> **Set task**:
Please lay out the entries below as a numbered list, beginning with the line that contains "https://www.dance.ravitz.us/#cc6 (100, 1160)" and running through the last of the entries, with blank lines omitted.

============

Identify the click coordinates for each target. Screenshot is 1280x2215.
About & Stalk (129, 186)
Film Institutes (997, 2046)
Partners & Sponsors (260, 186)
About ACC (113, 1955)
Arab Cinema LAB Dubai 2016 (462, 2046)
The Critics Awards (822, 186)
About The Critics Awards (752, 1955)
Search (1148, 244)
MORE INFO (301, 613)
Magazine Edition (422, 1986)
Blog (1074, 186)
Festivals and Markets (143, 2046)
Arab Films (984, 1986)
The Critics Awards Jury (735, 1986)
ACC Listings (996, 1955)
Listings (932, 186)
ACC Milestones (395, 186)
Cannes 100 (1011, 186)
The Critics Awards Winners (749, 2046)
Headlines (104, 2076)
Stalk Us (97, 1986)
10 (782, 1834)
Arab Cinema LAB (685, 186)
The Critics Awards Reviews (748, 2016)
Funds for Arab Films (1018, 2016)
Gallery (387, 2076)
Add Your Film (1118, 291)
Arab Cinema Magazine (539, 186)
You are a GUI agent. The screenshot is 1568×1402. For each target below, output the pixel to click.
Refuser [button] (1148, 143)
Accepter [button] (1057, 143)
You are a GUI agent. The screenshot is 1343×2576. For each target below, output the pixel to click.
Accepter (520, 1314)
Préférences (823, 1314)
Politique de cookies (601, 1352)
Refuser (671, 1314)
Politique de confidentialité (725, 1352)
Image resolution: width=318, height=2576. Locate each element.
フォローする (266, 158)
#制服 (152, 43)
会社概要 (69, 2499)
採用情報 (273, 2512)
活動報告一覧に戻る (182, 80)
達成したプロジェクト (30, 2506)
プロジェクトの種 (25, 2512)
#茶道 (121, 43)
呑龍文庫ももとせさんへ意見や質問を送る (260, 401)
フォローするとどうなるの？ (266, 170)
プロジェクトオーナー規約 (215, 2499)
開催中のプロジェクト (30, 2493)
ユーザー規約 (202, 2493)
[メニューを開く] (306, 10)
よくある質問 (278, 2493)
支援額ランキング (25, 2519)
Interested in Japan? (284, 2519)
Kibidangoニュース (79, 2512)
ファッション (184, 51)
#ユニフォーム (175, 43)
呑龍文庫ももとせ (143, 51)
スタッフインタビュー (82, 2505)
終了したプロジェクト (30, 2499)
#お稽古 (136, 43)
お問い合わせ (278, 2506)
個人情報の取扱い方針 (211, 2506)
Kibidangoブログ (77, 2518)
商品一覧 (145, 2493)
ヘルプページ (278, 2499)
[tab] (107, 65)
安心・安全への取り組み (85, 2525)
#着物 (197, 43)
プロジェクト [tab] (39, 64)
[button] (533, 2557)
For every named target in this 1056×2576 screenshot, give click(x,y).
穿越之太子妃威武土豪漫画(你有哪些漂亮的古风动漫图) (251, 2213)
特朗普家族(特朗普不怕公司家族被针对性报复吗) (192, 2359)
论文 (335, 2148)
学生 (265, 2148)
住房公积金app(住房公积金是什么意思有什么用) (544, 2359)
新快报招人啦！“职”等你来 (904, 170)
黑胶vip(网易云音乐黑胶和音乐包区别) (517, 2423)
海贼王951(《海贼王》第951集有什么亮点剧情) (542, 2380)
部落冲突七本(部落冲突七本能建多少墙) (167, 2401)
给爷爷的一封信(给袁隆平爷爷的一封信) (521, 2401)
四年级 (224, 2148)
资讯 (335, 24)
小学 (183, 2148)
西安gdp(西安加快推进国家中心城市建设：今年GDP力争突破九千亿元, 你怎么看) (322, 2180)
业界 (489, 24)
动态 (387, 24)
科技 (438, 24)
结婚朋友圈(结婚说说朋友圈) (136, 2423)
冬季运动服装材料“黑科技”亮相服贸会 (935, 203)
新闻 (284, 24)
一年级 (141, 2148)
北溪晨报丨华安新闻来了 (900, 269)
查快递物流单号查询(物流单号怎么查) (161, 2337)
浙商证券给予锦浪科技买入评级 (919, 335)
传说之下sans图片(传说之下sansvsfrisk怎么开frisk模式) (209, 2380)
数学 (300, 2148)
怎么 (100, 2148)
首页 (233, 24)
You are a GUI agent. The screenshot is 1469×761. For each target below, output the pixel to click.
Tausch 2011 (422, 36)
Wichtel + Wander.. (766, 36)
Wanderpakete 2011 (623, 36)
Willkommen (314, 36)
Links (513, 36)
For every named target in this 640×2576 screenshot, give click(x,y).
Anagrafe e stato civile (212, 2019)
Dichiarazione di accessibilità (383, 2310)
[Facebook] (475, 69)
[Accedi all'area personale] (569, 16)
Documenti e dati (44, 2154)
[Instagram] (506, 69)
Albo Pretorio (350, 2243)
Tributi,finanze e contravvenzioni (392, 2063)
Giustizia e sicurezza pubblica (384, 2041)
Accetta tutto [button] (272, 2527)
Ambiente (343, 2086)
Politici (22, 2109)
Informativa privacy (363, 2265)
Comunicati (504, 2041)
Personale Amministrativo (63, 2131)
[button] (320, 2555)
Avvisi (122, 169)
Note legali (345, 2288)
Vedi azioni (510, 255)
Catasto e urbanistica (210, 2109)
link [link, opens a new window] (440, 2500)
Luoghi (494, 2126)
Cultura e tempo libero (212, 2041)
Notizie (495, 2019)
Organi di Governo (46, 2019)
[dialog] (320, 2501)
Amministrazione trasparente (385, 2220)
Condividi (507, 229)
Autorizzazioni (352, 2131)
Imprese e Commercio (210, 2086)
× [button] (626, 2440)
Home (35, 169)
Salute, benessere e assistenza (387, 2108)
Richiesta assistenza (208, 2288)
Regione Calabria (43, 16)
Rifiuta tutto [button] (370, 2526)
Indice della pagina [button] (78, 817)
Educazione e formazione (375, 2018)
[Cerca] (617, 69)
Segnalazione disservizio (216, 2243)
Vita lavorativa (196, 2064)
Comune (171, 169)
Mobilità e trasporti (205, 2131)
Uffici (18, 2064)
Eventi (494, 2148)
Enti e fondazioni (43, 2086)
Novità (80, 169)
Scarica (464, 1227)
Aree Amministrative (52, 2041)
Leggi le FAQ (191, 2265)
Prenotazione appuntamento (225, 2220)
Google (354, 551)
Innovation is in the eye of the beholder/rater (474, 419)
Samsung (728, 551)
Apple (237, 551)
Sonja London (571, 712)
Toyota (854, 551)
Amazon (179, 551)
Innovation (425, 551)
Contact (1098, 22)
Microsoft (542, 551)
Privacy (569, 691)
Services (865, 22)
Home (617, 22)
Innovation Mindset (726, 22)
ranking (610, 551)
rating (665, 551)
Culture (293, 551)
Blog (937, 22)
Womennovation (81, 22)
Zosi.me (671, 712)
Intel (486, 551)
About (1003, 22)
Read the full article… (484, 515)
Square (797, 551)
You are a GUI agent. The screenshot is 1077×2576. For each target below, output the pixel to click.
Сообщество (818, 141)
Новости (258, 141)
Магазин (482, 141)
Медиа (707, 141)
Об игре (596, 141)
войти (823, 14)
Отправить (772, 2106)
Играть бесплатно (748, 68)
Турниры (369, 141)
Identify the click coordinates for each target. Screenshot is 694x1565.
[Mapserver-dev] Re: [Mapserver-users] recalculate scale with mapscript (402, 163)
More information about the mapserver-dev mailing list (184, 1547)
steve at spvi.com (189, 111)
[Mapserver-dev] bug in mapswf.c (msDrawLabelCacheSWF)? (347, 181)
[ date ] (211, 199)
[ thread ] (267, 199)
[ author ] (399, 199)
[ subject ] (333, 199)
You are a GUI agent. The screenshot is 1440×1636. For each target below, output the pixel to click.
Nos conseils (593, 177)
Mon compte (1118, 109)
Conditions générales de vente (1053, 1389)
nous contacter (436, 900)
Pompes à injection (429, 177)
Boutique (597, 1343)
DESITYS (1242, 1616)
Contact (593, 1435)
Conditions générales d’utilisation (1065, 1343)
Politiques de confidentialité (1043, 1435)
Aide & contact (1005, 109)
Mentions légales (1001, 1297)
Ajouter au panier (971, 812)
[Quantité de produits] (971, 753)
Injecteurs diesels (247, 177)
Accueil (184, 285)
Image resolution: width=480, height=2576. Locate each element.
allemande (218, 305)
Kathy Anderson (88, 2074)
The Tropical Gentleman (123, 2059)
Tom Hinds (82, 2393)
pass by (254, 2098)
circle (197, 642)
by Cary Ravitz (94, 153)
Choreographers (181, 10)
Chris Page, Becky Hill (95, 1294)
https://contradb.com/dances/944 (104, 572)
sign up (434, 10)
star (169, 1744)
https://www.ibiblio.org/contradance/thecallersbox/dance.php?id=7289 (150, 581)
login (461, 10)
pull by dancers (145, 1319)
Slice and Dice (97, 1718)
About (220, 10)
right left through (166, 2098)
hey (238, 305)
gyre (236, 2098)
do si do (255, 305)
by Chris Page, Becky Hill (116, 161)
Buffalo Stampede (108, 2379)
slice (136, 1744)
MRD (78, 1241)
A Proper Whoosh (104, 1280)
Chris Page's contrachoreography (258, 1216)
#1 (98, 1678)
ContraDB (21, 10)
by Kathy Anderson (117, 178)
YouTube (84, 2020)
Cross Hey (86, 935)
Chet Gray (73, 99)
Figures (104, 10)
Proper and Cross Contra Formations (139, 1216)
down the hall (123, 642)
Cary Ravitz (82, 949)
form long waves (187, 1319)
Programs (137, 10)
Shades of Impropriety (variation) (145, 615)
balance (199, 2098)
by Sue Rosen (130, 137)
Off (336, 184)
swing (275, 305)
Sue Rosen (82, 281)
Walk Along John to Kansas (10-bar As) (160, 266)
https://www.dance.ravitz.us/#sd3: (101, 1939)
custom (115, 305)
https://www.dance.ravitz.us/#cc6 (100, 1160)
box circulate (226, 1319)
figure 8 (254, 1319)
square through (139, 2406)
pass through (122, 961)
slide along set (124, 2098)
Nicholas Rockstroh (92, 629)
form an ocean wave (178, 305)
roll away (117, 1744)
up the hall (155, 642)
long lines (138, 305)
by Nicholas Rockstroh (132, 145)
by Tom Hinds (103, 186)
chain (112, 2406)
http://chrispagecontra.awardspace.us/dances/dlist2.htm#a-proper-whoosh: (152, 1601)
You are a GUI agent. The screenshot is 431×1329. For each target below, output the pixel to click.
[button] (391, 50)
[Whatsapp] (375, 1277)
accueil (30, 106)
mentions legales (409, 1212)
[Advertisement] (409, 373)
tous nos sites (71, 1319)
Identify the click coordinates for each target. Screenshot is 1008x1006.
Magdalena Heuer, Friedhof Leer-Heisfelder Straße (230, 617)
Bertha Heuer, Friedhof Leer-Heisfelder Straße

============

> **Solution for this task**:
1. https://www.dance.ravitz.us/#cc6 (100, 1160)
2. box circulate (226, 1319)
3. figure 8 (254, 1319)
4. square through (139, 2406)
5. pass through (122, 961)
6. slide along set (124, 2098)
7. Nicholas Rockstroh (92, 629)
8. form an ocean wave (178, 305)
9. roll away (117, 1744)
10. up the hall (155, 642)
11. long lines (138, 305)
12. by Nicholas Rockstroh (132, 145)
13. by Tom Hinds (103, 186)
14. chain (112, 2406)
15. http://chrispagecontra.awardspace.us/dances/dlist2.htm#a-proper-whoosh: (152, 1601)
16. You are a GUI agent. The screenshot is 431×1329. For each target below, output the pixel to click.
17. [button] (391, 50)
18. [Whatsapp] (375, 1277)
19. accueil (30, 106)
20. mentions legales (409, 1212)
21. [Advertisement] (409, 373)
22. tous nos sites (71, 1319)
23. Identify the click coordinates for each target. Screenshot is 1008x1006.
24. Magdalena Heuer, Friedhof Leer-Heisfelder Straße (230, 617)
25. Bertha Heuer, Friedhof Leer-Heisfelder Straße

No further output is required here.